Moder na wylocie z Brighton
Wiele wskazuje na to, że Jakub Moder nie znajduje się w planach nowego szkoleniowca Brighton na sezon 2024/25. Reprezentant Polski prawdopodobnie już szuka sobie nowego pracodawcy. Mateusz Borek podczas programu “Tylko Sport” postanowił ocenić sytuację, w której znajduje się aktualnie 25-letni pomocnik. Współzałożyciel “Kanału Sportowego” zwraca uwagę między innymi na długą nieobecność piłkarza. Z perspektywy klubu oczekiwanie na powrót graczy po kontuzjach nie jest proste. Takie problemu również mogą negatywnie wpływać na postrzeganie Polaka.

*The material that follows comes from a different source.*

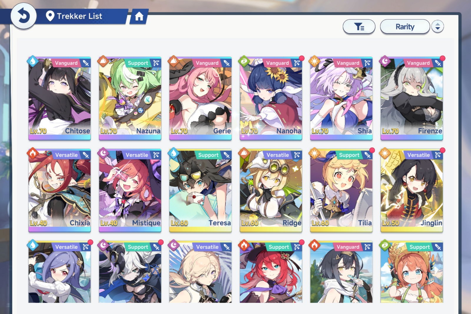Open the Rarity sort dropdown

pos(405,27)
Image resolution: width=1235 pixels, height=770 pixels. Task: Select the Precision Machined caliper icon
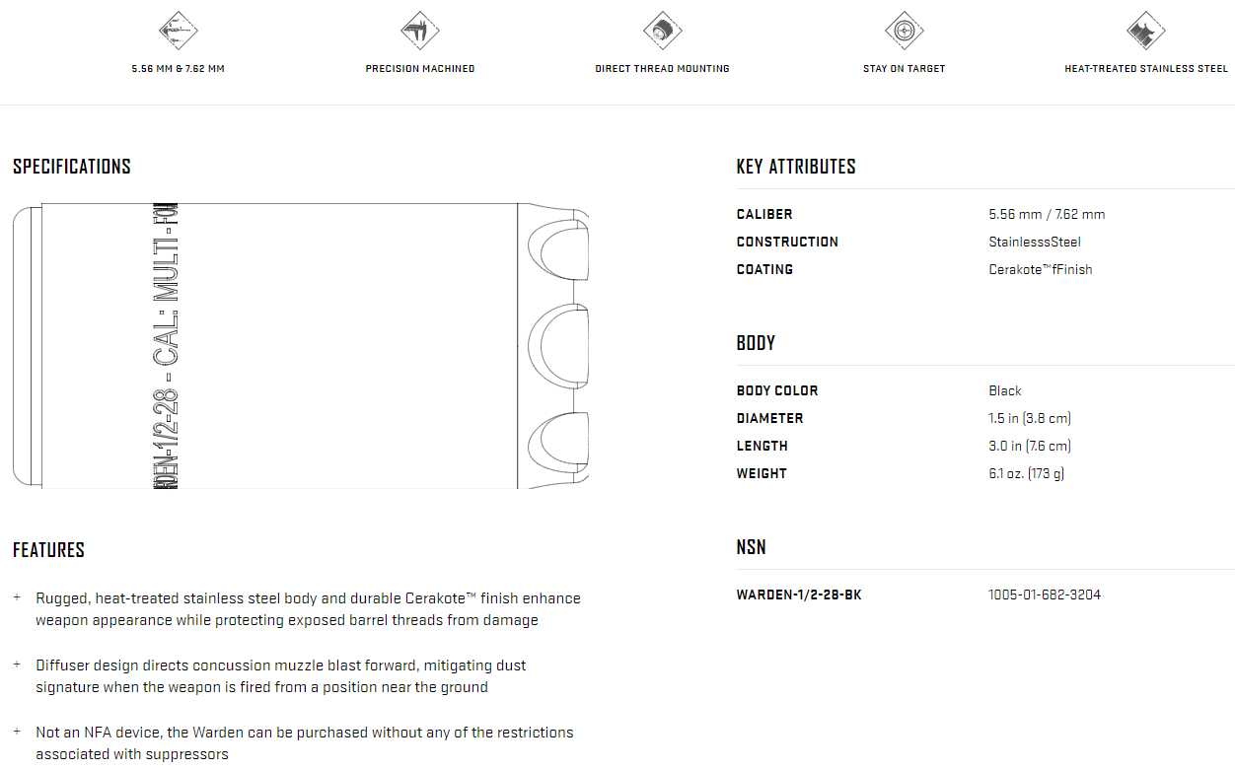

– Od lat jestem zapisany do fanklubu Modera i powtarzam to wielokrotnie. Czasami dostaje za to w głowę od kibiców nie tylko na czacie, ale także w mediach społecznościowych, natomiast tam nie ma sentymentów. Nikogo nie interesuje, co było pięć lat temu. Nikogo nie interesuje czekanie na piłkarza. Bardzo często głaszczemy zawodników, a nasza ocena jest bardzo życzeniowa, bo dwa razy fanie podał albo trzy razy zagrał w lukę. W Anglii jest inaczej. Tam jest wielu graczy na zawodowym kontrakcie i każdy walczy o skład od poniedziałku do piątku. Niestety, prawdopodobnie Moder w pewnych aspektach musi nie dojeżdżać. Skoro klub wydał na niego tyle pieniędzy, a do tego trzeba pamiętać, że to aktualny reprezentant kraju — podsumował wybitny komentator.